14.9kWh構成は、ニチコンV2H VSG3-666CN7との組合せでさらに自家消費を伸ばせます。詳細はニチコン蓄電池・V2Hガイドもあわせてご覧ください。

容量別の選び分け早見表

容量想定家庭太陽光容量目安
7.4kWh灯油暖房中心・4人家族3〜4kW
9.9kWhハイブリッド暖房・4人家族4〜5kW
14.9kWhオール電化+EV・4〜5人家族5〜6kW以上

容量が小さすぎる/大きすぎる場合のリスク

蓄電池の容量は「家庭の使い方に合っているか」が最重要です。サイズが合っていないと、せっかくの投資効果が薄れてしまいます。代表的なリスクを整理しておきましょう。

容量が小さすぎる場合

家庭の電力消費に対して容量が不足していると、夜間の途中で蓄電池が空になり、結局深夜から早朝にかけて電力会社からの買電が発生します。せっかく太陽光で発電した昼間の余剰電力を、すべて使い切れていない状態です。

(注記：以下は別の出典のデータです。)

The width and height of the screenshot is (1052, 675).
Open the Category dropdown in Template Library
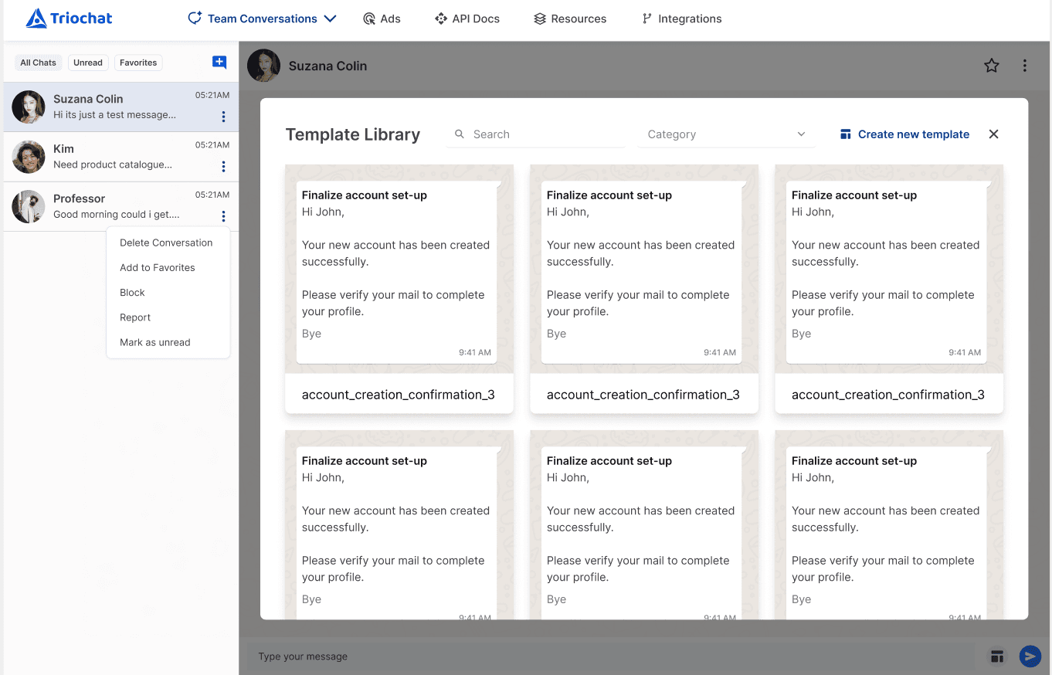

  • 夜間途中で蓄電池が空になり、深夜の買電が増える
  • 停電時の備えが半日程度しか持たない
  • 太陽光の余剰電力を売電に回す比率が想定より高くなり、自家消費メリットが薄れる

容量が大きすぎる場合

逆に、家庭の消費に対して容量が大きすぎると、満充電に到達しない状態が続き、せっかくの容量を活かしきれません。初期投資も大きくなるため、回収期間が間延びしやすくなります。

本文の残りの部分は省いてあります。